*** Extract
The Great Forest National Park is a proposed national park in eastern Victoria, Australia. It is envisaged that the park would protect the forests of the Central Highlands and species of conservation concern such as the endangered Leadbeater's possum. The concept was developed by regional community groups and forest ecologists and researchers from Australian National University and the University of Melbourne.

==Proposed location==
The park would extend between Kinglake National Park (west) and Baw Baw National Park (east), Lake Eildon National Park (north) and Bunyip State Park (south). It would encompass 355000 ha, including the Yarra Ranges National Park and existing state forests such as the Cathedral Range State Park and Toolangi State Forest.

=== Analysis ===
A report produced by the Nous Group found that the establishment of the Great Forest National Park with three different investment scenarios could generate as much as 379,000 additional visitors to the region. The Report identified that investment could also lead to as much 740 new full-time jobs and added economic benefit of AUD71.1 million in local GDP.

In November 2022, commission by the Victorian National Parks Association, a Lonergan poll taken in accordance with the ISO 20252 standard, and in compliance with the Australian Polling Council Quality Mark standards, found 76% of Victorians support the creation of the Great Forest National Park.

The proposal is supported by thirty environmental and scientific groups, including the Royal Society of Victoria, Australian Conservation Foundation and The Wilderness Society. Prominent environmentalists supporting the park include David Attenborough, Jane Goodall, Tim Flannery and Bob Brown.

The proposal was a key topic in the 2014 Victorian state election. While the incumbent Liberal-National Coalition ruled out support for any new national park, the proposal was supported by The Greens. The Labor Party was divided on the issue and did not actively support the plan during the election campaign. In 2015 environment minister Lisa Neville expressed support for the national park.
******
• [Task item] Write out the passage from the Great Forest National Park text word for word, starting at the words "In November 2022, commission" and stopping after "and Bob Brown.". The material after this has nothing to do with what you're asked here.
*** Available data
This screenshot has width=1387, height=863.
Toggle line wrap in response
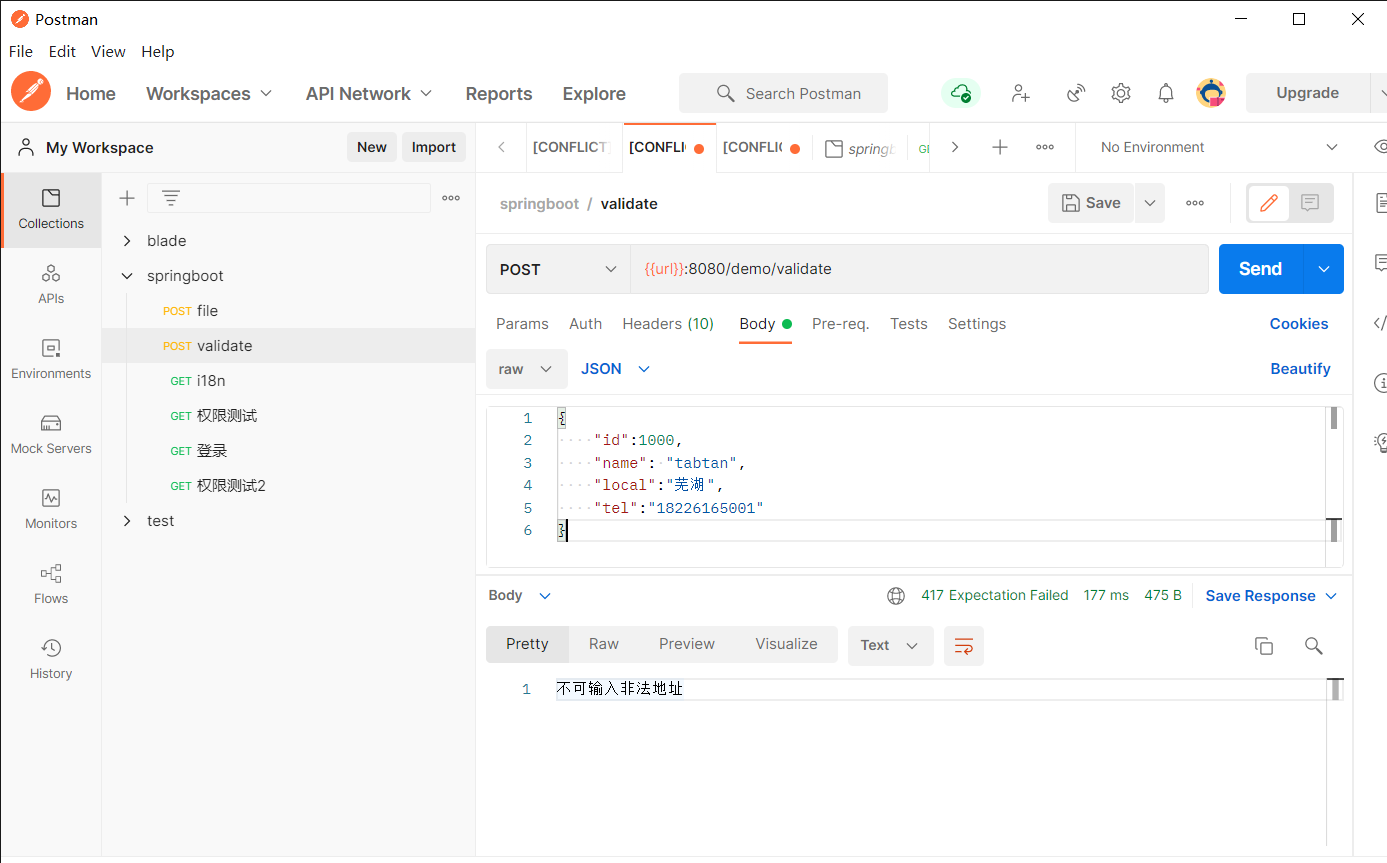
******
• [Solution to the exercise]
In November 2022, commission by the Victorian National Parks Association, a Lonergan poll taken in accordance with the ISO 20252 standard, and in compliance with the Australian Polling Council Quality Mark standards, found 76% of Victorians support the creation of the Great Forest National Park.

The proposal is supported by thirty environmental and scientific groups, including the Royal Society of Victoria, Australian Conservation Foundation and The Wilderness Society. Prominent environmentalists supporting the park include David Attenborough, Jane Goodall, Tim Flannery and Bob Brown.